Progress in Computational Physics (PiCP)

An Introduction to Fluid-Porous Interface Coupling

Author(s): M. Ehrhardt

Pp: 3-12 (10)

DOI: 10.2174/978160805254711202010003

* (Excluding Mailing and Handling)


The computation of numerical solutions to coupled flow problems in fluid and porous media is an important issue in many environmental and industrial problems. In this introductory chapter we shortly review suitable interface conditions for modeling the coupling of the porous medium flow with the fluid flow. We will discuss the two well studied cases of normal and parallel flow over a porous layer and focus on the later one.
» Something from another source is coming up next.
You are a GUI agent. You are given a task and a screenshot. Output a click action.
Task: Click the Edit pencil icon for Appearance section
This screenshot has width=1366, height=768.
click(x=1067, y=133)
After discussing different mathematical models this chapter mainly describes possible coupling strategies and interface conditions between the free fluid flow in the channel domain and the filtration velocity in the porous diffusion region.
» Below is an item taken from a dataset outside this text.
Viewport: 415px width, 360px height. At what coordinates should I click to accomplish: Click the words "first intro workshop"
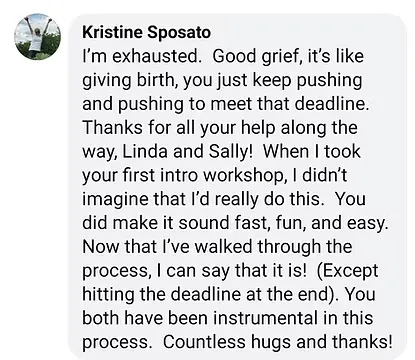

The difficulty in finding effective coupling conditions at the interface between the channel flow and the porous layer lies in the fact that often, the orders of the corresponding (partial) differential operators in the fluid and porous domains are different, e.g. when using Darcy’s equation and (Navier-) Stokes equation. This situations makes it difficult from a mathematical point of view to find suitable interface condition, that are physical reasonable and lead to a well-posed problem. Alternatively, one can prevent this difficulty by applying the Brinkman model in the porous layer.

We will review different coupling strategies, e.g. the pioneering work of Beavers & Joseph, the later modification by Saffman and also its recent improvement by Le Bars & Worster. Finally, three different mathematical models for fluid–porous interfaces in a simple channel geometry are discussed and explicit Poiseuille-like solutions for the flow velocity are derived that can lead to semi-analytic numerical methods.

A short version of this introduction focusing on fuel cells was published in [10].

Keywords: Beavers-Joseph interface condition, Brinkman model, coupling conditions, Darcy’s equation, decomposition techniques, filtration velocity, fluid-porous interface, Proton exchange membrane (PEM), near parallel flow, near normal flow, single-domain approach, transition zone approach.